As gerações estão prontas para avançar

O “Quiet Quitting” foi um fenómeno associado à Geração Z, mas a “Grande Traição” não parece seguir o mesmo caminho, já que 78% da Geração Z dizem sentir-se menos seguros em comprometer-se com um empregador, a maioria dos Millennials e da Geração X também, assim como quase metade dos Baby Boomers.
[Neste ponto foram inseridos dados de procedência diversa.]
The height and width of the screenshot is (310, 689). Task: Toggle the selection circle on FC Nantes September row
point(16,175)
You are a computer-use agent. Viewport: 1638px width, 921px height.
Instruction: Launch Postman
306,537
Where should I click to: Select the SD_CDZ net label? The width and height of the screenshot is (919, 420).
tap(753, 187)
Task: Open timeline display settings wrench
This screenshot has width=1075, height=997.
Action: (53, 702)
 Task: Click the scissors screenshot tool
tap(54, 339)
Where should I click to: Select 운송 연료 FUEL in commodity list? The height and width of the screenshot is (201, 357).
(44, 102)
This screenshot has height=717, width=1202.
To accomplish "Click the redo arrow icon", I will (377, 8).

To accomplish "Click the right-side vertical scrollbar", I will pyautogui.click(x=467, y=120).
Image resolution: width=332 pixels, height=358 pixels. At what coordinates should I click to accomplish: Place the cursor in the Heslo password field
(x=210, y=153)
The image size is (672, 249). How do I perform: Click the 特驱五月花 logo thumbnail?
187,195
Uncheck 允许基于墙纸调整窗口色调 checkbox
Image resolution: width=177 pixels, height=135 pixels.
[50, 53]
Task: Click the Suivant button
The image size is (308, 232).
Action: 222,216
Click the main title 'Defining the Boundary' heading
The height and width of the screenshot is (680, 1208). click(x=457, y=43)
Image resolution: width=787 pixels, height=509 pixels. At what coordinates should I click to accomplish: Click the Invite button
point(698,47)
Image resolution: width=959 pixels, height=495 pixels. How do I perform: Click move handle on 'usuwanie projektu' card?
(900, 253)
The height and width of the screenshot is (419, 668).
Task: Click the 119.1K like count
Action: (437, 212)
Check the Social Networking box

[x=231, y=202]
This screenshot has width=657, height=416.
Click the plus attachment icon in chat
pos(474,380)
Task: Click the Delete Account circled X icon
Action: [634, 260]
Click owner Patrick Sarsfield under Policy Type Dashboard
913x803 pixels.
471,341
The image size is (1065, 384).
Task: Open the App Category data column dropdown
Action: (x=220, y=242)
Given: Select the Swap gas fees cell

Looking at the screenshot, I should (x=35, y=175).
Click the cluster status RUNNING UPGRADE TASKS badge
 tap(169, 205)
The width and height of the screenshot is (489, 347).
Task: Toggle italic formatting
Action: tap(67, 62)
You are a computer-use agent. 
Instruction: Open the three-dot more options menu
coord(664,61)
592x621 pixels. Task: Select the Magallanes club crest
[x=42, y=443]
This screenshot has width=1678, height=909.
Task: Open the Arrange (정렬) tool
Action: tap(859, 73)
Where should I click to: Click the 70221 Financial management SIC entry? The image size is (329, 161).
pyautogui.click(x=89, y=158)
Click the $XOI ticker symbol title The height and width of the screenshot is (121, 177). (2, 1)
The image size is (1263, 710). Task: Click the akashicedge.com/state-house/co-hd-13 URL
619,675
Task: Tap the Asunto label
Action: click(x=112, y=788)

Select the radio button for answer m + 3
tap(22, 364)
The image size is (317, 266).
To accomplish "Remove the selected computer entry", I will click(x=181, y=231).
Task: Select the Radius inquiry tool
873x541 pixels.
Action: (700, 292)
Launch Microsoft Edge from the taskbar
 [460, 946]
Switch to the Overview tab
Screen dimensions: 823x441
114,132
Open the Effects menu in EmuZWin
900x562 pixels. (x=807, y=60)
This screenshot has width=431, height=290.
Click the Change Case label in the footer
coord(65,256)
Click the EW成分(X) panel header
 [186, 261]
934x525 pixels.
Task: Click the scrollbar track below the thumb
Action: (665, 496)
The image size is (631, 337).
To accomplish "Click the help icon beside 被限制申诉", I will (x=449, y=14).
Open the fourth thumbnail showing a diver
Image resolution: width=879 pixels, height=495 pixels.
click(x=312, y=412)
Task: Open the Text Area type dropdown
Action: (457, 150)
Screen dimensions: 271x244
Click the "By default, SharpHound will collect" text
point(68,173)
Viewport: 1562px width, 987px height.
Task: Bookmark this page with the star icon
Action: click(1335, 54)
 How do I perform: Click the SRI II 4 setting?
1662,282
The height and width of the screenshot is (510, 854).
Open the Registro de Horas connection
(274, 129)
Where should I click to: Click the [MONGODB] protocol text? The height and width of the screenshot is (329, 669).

Parece que a noção de que os empregadores não estão a conquistar a “lealdade” dos trabalhadores é transversal: independentemente da geração, a maioria dos profissionais tech diz que perdeu a confiança na estabilidade e na segurança do emprego full-time.

Os Millennials (78%) e a Geração Z (76%) sentem-se mais inclinados para o trabalho freelancer – o que não surpreende, visto que mais de um terço são actualmente freelancers – mas a maioria da Geração X (69%) e Boomers (51% ) também manifestam maior inclinação para o trabalho independente.

Apesar de todos os colaboradores de todas as idades desejarem mais flexibilidade, as gerações mais velhas lideram o movimento, com 92% das pessoas com mais de 45 anos a desejarem ter mais controlo sobre o seu horário de trabalho.

 

O que está a levar os colaboradores a abandonar o full-time? 

As demissões estão a acelerar uma mudança que tem vindo a ocorrer silenciosamente nos últimos anos. A percentagem de profissionais tech altamente qualificados que trabalham como freelancer tem aumentado nos últimos anos, e um terço dos trabalhadores que ganham mais de 150 mil dólares por ano são independentes. E como a Harvard Business Review relatou, 68% dos trabalhadores independentes sentem-se mais seguros a trabalhar de forma independente do que para um empregador.

A A.Team conduziu uma pesquisa interna com os seus colaboradores que haviam tido a experiência de trabalho independente e os principais factores que levam as pessoas ao trabalho independente podem dividir-se em três grupos principais:

Flexibilidade: 78% identificaram o local de trabalho flexível como o principal motivo que os levou a trabalhar de forma independente e 73% identificaram um horário de trabalho flexível.

Trabalho com significado: para 69% o trabalho independente permitiu-lhes ter um trabalho alinhado com os seus interesses pessoais e profissionais.

Ganho financeiro: 59% revelaram que transitaram para o trabalho independente porque conseguiam ganhar mais do que trabalhar full-time.

Adicionalmente, mais de dois terços dos entrevistados disseram que, enquanto trabalhavam como independentes, tinham maior satisfação no trabalho, oportunidades financeiras e equilíbrio entre vida pessoal e profissional – um triunvirato de factores que quase todos os profissionais procuram nas suas carreiras.

 

O futuro é “misto”?

Embora estas descobertas indiquem que os profissionais tech estão prontos para romper com o emprego full-time, há sinais de que o sentimento pode ser mútuo – com os empregadores também à procura de mudar para uma força de trabalho mais diversa e flexível.

Quando a A.Team inquiriu 581 fundadores e executivos de tecnologia no Verão passado, estes revelaram que o talento independente é uma ferramenta fundamental num cenário de incerteza económica e de trabalho remoto. 71% concordaram que contratar freelancers ou trabalhadores independentes dá maior agilidade aos negócios em tempos incertos e para 70% o trabalho remoto tornou-os mais propensos a contratar freelancers.

E não estavam apenas a contratar trabalhadores independentes para lidar com projectos ou tarefas isoladas, 73% dos entrevistados afirmaram que estavam a integrá-los estrategicamente em “equipas mistas” com colaboradores a tempo inteiro.